Lauzon was born on March 15, 1858, in Pointe-Claire, Canada East (now Quebec). He was educated at Pointe Claire College, and moved to Manitoba to work as a cattle dealer. He first sought election to the Manitoba legislature in the 1896 provincial election and lost to Liberal candidate James Prendergast in the constituency of St. Boniface, 357 votes to 278.

Prendergast resigned shortly after the election, and Lauzon was elected to take his place in the legislature in a by-election held on February 7, 1897. He defeated Liberal candidate S.A.D. Bertrand by 388 votes to 208, and sat with the Conservative caucus on the opposition benches of the legislature.

The Conservatives won a majority government in the 1899 provincial election, though Lauzon lost his St. Boniface constituency to S.A.D. Bertrand by twenty-five votes. He attempted to return to the legislature in the 1903 campaign for the rural constituency of La Vérendrye, but lost to Liberal incumbent William Lagimodière by a margin of only eleven votes.

Lauzon was re-elected in the 1907 provincial election, defeating Lagimodière by twenty-three votes.

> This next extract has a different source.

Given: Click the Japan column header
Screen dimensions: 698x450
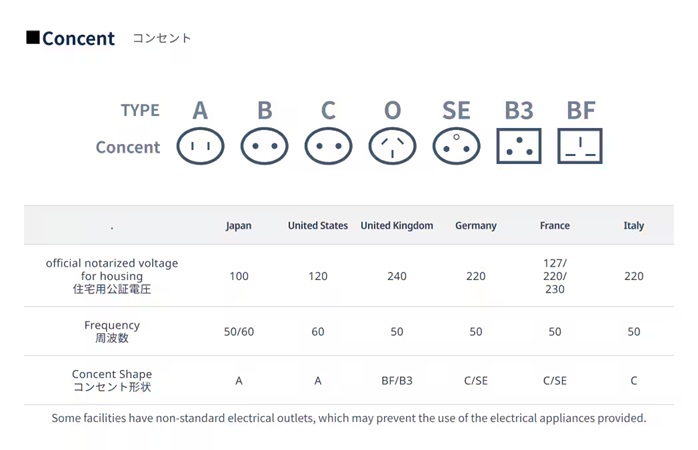Looking at the screenshot, I should tap(239, 226).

He served as a backbench supporter of Rodmond Roblin's government for the next three years, and lost to Liberal candidate William Molloy by nine votes in the 1910 campaign.

Lauzon was elected to the legislature for a third time in the 1914 provincial election, defeating Liberal candidate Philippe Adjutor Talbot by 228 votes. He again served as a backbench supporter of Roblin's government.

In 1915, Roblin's administration was forced to resign after a commission established by the Lieutenant Governor found the government guilty of corruption in the tendering of legislative contracts. A new election was called, which the Liberals won in a landslide. Lauzon lost the La Vérendrye constituency to Talbot by 155 votes.